A hardship allowance is available for relocations to developing countries and is sometimes available for relocations to developed countries.
The majority of host countries require expats to pay income tax on all earnings. Depending on the country and laws, tax assistance and equalization is a welcome benefit; the host country’s tax forms can be complicated, not to mention in a foreign language. For Americans who are required to report and pay taxes in both their home and host country, this benefit can be particularly attractive as the new rules for reporting foreign income and bank accounts is cumbersome. Another benefit expats are given is tax equalization. This will reimburse the expat for any taxes paid in the host country that are greater than what the executive has to pay in their home country.
Additional expat benefits could include language courses and club access. Expats can take foreign language classes to integrate more smoothly into the new location and work environment. While less common, one might also find the expat package includes the cost of membership to a local golf club, yacht club, gym, etc. – and include subscriptions to magazines, newspapers and trade journals of choice. Standard benefits such as bonuses, annual leave, medical leave and insurance should always be available. One item to note is evacuation coverage. If you are moving to a remote part of the world where healthcare is limited, your health plan should cover evacuation costs to the nearest country with adequate medical facilities.
At the end of the foreign assignment, expect repatriation to the home country. This will include all moving expenses and typically a lump-sum value to cover any out of pocket expenses.
The Expat Lite package will be a subset of the benefits offered under the Full Expat package. Relocation will likely include coordination of the work and residence permits and basic moving expenses with 30 days temporary lodging. Again, depending on the length of the assignment, storage of household goods in the home country may be available. Before accepting the assignment, expats must negotiate any other relocation benefits they desire.
Allowances will also be less generous. A housing allowance is often included and education may or may not be included. This package typically offers lower financial compensation than a Full Expat package.
If you are in a position to negotiate the terms of your relocation, you can request some or the entire full expat package above.

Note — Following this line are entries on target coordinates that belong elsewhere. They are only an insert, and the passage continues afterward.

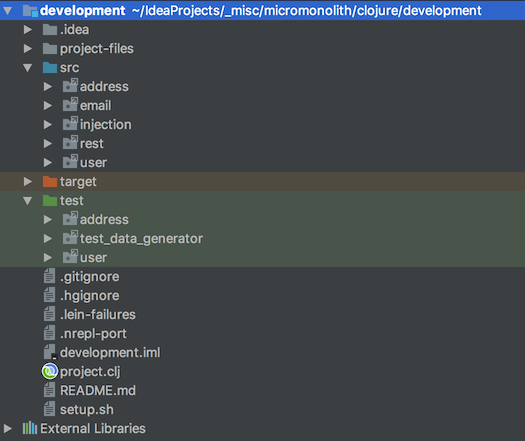The image size is (525, 441).
Task: Click the green test folder icon
Action: pyautogui.click(x=50, y=201)

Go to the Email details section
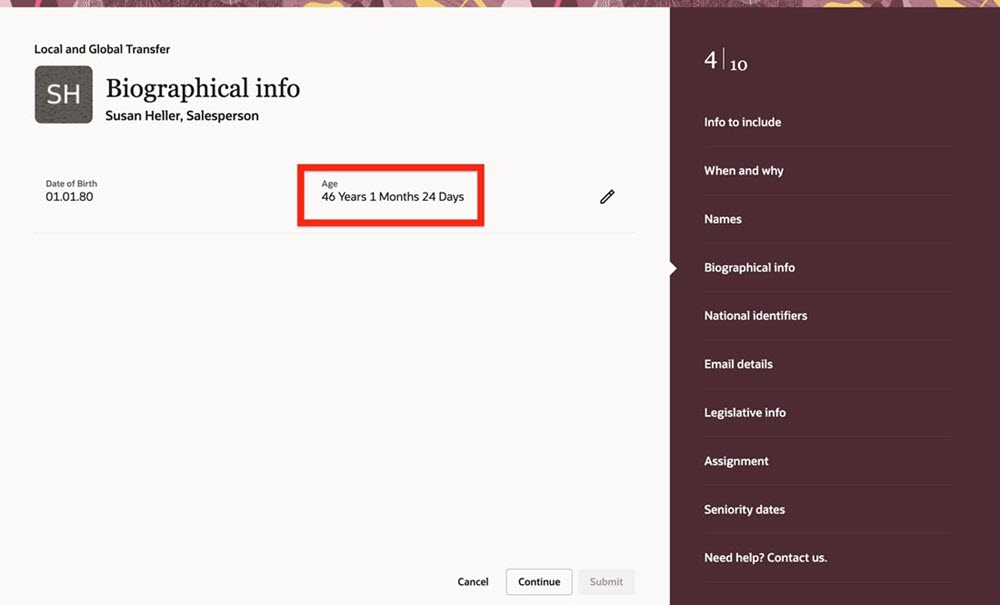737,364
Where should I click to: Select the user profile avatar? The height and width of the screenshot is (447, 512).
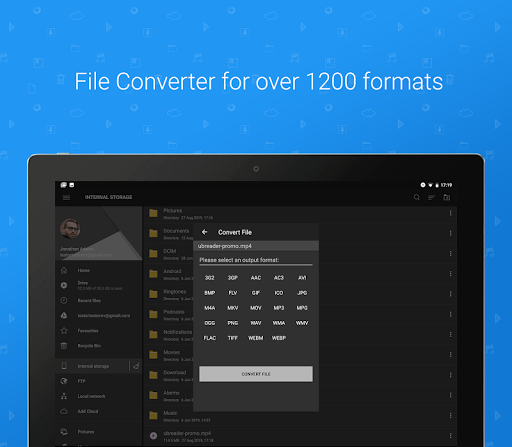click(70, 229)
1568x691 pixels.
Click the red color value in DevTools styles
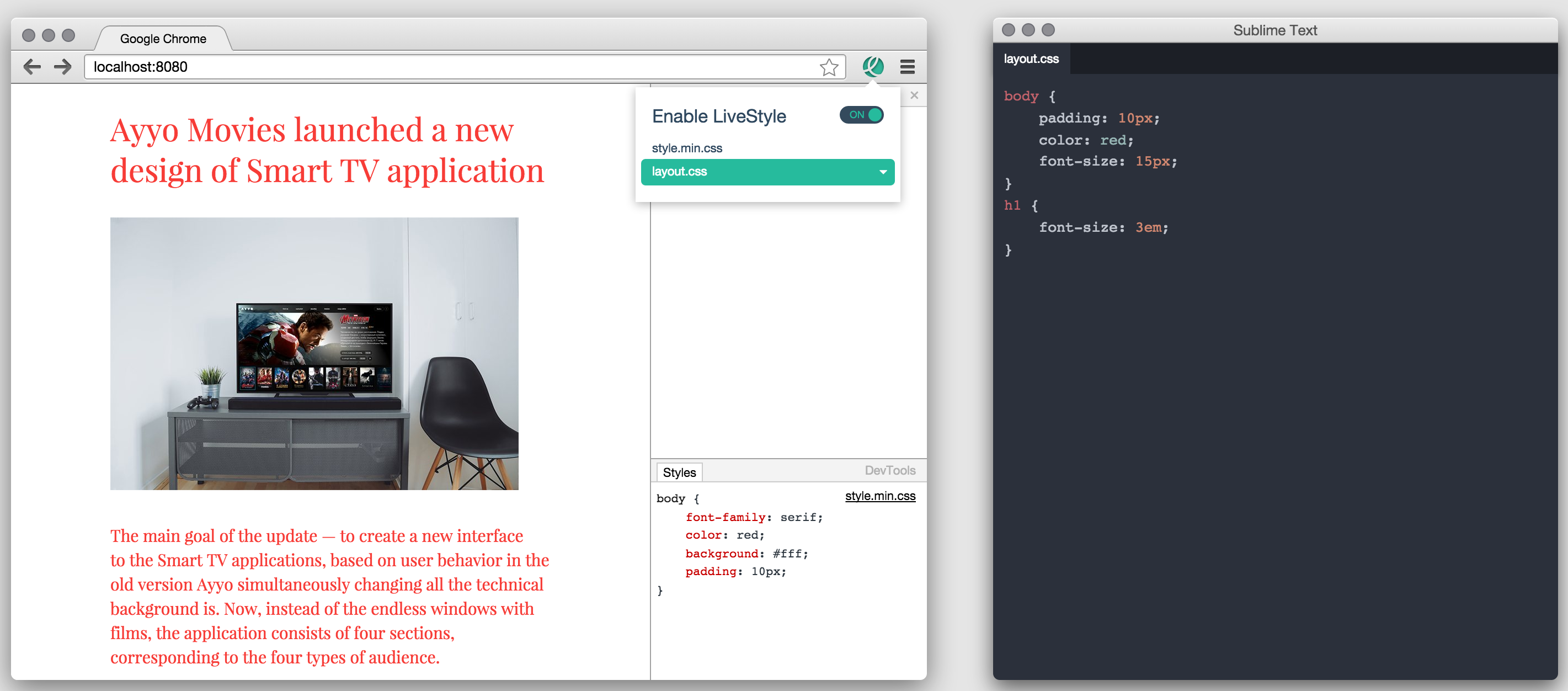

A local hire does not qualify for any of the above benefits. A local hire gets precisely what a local national would receive in the host country. The individual will pay all expenses to the host country all housing costs and arrange for their own work and residence permits. There probably will not be a work contract or health coverage unless here is a national health insurance plan. These are often positions for young adults teaching a foreign language in the host country – not usually executive-level positions.
As a local hire it is important is to ensure the work and residence permits are properly completed. Some countries have severe penalties, including jail for foreign nationals caught working without a permit.
There is one final and often overlooked item to note for any enthusiastic first-time expat. What will happen to the expat’s current position when he or she takes a new overseas role? If the employee accepts a medium to long-term assignment overseas, the company will have to refill the expat’s original position. At the end of the overseas assignment, the returning expat may find himself or herself without a job in very company that sent them overseas. Of course, expats should discuss this with their employer before accepting any overseas positions and make sure any terms agreed upon are included in the expat compensation package.